[Exercise text]
Starting point is 00:14:54 So basically— Be better at being alive, pandas. Well, I'm going to get into that a little bit. Okay. So basically there has to be a male like right next to them or like a team ready to artificially inseminate them and that doesn't always work. And if there's a male around, it's not a sure thing because some pandas just don't seem to know how to have sex. So when Yuan Yuan, the panda, was successfully impregnated in 2015, the Taipei Zoo took it really seriously. Like all the other pandas that were pregnant before her, they moved her into her own room where it was climate controlled
Starting point is 00:15:25 and they gave her buns and candy and and like bamboo just really good bamboo and snickers well she was like squirting like in the picture she was squirting honey in her mouth that sounds awesome i think it's what she what it was it was some kind of honey like substance yeah but then a few months later despite showing various hormonal and physical signs the staff of the zoo figured out that she was not pregnant at all and that she was living it up in this climate control room for no reason she's faking it so newspapers all over the world published articles that said things like sneaky zoo panda fakes pregnancy to get more treats and panda accused of faking pregnancy to get better food and those are really interesting headlines and click-baiting,
Starting point is 00:16:07 but they're not even remotely true. Oh, okay. So Panda researchers for a long time have known about something called pseudo-pregnancy in pandas. A panda's hormones change, their uterus thickens, and they get really picky about what they eat. And they show all the normal signs of pregnancy that other mammals would show, but they aren't pregnant.
Starting point is 00:16:24 People aren't really sure why this happens, but the current best theory is that they only have a baby every like three years and they only have one baby at a time. So they're like wired to know that they're not very good at it. So they're also wired to make sure that when they get pregnant, they like keep the baby. Right. So they do all this stuff just when they think that they're pregnant. They got a hair trigger. Yeah. So to the outward observer who's not an expert in pandas, it would seem like they just are like making themselves seem pregnant.
[/Exercise text]
_Task set_
a. According to the panda pregnancy transcript, in what year was Yuan Yuan successfully impregnated?
b. Please continue the panda pregnancy transcript from its last sentence, in the same conversational style.
The listing that comes next has no connection to the panda pregnancy transcript.
[Dataset entries]
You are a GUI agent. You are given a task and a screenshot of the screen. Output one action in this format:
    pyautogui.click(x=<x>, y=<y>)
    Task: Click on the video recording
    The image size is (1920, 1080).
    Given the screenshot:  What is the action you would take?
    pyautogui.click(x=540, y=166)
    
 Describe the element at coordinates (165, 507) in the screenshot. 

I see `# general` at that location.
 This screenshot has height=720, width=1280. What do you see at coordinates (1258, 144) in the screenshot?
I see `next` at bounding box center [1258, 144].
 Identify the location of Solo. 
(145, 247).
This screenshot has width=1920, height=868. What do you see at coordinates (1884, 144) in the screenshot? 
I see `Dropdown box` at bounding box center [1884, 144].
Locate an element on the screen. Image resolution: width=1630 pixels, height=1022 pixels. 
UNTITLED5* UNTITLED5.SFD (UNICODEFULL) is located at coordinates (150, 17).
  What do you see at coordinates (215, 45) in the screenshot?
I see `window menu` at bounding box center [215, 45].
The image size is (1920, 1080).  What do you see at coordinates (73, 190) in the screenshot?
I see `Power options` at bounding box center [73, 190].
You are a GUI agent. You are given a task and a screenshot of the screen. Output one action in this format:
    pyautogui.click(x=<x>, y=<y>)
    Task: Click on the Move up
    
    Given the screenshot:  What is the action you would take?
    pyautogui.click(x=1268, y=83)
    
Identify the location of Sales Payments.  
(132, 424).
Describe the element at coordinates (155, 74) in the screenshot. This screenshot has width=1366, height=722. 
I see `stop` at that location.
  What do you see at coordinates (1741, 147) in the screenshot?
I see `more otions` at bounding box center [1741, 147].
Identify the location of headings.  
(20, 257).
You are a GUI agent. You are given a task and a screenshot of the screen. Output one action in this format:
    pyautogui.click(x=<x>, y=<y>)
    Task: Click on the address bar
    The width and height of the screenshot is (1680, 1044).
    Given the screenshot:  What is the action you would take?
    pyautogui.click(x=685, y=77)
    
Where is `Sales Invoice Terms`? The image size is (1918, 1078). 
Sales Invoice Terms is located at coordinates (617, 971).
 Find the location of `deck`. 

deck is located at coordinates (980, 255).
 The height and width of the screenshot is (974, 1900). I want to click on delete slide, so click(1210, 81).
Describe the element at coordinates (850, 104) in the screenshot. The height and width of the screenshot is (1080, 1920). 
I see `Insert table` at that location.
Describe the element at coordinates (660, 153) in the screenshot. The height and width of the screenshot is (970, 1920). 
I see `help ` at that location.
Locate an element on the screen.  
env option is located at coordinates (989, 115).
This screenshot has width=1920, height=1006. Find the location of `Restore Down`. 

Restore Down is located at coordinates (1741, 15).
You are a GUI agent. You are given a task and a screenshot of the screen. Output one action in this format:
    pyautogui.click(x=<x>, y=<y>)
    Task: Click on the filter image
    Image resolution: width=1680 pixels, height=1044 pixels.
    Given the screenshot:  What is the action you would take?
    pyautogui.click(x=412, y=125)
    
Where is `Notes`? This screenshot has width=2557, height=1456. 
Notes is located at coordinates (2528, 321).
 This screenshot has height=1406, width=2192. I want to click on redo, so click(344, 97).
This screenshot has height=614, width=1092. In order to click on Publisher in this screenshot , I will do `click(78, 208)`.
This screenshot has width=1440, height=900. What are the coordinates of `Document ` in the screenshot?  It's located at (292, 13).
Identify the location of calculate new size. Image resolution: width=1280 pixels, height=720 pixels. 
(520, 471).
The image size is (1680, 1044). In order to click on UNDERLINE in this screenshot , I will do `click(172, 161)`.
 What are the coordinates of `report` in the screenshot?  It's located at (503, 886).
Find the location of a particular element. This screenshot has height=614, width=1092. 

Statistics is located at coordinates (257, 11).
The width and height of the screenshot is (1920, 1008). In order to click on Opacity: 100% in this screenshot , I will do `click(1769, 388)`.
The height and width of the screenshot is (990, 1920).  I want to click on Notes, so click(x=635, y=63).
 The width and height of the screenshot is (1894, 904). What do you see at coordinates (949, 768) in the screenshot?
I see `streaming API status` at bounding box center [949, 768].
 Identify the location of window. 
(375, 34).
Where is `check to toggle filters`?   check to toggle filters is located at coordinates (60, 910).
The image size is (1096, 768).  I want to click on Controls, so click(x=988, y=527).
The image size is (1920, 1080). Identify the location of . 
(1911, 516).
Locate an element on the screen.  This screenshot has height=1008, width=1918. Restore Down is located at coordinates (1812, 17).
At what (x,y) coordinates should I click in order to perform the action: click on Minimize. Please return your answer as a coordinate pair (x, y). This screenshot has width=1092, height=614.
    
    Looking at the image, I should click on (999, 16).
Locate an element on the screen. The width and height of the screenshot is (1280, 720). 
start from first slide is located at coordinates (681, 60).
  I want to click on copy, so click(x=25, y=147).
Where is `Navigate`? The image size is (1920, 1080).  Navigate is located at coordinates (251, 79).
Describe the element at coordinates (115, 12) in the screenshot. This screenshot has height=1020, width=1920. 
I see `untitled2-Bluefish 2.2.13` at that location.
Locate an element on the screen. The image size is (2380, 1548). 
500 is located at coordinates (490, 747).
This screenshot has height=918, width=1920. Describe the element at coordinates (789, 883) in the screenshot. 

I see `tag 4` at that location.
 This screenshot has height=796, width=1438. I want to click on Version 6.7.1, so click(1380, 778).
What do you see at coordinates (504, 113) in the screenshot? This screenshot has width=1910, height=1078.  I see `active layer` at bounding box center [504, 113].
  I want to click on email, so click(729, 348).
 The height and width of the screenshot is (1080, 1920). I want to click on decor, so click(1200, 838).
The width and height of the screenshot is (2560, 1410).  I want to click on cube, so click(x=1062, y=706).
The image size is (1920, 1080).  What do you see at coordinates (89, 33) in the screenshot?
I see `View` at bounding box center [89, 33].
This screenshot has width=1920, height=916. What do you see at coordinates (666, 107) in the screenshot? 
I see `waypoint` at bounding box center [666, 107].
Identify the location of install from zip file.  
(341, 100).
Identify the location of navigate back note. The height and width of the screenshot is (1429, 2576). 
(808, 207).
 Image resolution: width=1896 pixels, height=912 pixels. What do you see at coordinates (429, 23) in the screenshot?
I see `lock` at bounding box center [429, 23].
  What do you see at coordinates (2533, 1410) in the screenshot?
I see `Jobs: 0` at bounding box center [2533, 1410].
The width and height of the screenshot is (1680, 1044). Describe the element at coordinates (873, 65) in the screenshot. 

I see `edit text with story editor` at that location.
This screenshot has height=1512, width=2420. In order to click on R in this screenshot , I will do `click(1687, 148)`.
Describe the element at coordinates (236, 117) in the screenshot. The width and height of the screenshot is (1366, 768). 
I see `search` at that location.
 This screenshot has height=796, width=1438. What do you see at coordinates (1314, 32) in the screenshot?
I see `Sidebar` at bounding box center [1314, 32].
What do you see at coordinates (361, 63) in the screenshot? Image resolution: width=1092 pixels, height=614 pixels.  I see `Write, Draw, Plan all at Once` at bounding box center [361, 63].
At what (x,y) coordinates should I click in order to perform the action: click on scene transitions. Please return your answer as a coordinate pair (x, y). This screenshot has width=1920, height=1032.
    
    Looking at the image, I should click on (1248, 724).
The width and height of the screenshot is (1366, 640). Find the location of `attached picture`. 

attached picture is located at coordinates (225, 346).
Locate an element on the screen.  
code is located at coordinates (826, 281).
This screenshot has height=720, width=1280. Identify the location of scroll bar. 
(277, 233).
[/Dataset entries]
_Written answers_
a. 2015.

b.
Starting point is 00:16:49 And it's a really well-known thing, like I said. And the articles that I talked about all had that information in them, but it was always at the very bottom. Well, here's the situation. We're writing headlines, Sam. Yeah. We'll get the whole article. It would be like the whole article where it was like this panda's really sneaky it did this crazy thing
Starting point is 00:17:07 and then the last paragraph would be like panda researchers actually say that it's pseudo pregnancy and that this happens to pandas all the time and that they're not
Starting point is 00:17:13 tricking anybody and pandas aren't smart enough to trick anybody so that's my thing pseudo pregnancy pseudo pregnancy pandas are dumb yeah
Starting point is 00:17:22 they're trying their best why are they why do they not know how to have sex? Sam, I don't know why. We're doing our best to keep pandas around, but they are not helping. They're not helpful at all. So that's like they experience the hormonal changes and everything in their body. It's not that they're just behaving differently.
Starting point is 00:17:38 No, they sampled her poop and it had pregnancy hormones in it. She was not eating everything that she normally would eat. She was like very specifically eating certain things and they were taking samples and stuff and could tell that there was physical changes to it yeah she was feeling it's probably the morning sickness well i don't know we're gonna get into that later too yeah oh oh all right so we've got this fake pregnant this this pregnancy faker wasn't a pregnancy faker. Yeah. But they still tried to inseminate her, right?
Starting point is 00:18:10 We've been using a lot of language that's like her body is deciding to do it, but there's probably a chemical signal involved. Oh, yeah. I think probably the process of knowing she was inseminated in some way was what did it. I don't think they consciously make the decision to do it. I think we all understand that, but the way we've been talking about it was not clear to viewers. The panda doesn't decide
Starting point is 00:18:32 to do it. The knowing that we're talking about is chemical signals happening and things like a domino effect based on sperm in their body rather than thinking really hard. Just hoping and praying.
Starting point is 00:18:48 Yeah. All right. Sherry, what do you got for us? So in humans, most of the time, the embryo implants inside the uterus. But there are some cases when it can implant somewhere outside the uterus, like in a fallopian tube or in the vaginal canal. And that's called an ectopic pregnancy. And they're usually really risky situations.
Starting point is 00:19:08 And a lot of times the embryo dies. And in even rarer cases, an embryo can start developing somewhere in the abdomen, where it's definitely not supposed to be. Like outside of the uterus, outside of the entire reproductive tract. Yes. Boo. Don't know how it gets there. Probably some weird tear we don't see inside our bodies.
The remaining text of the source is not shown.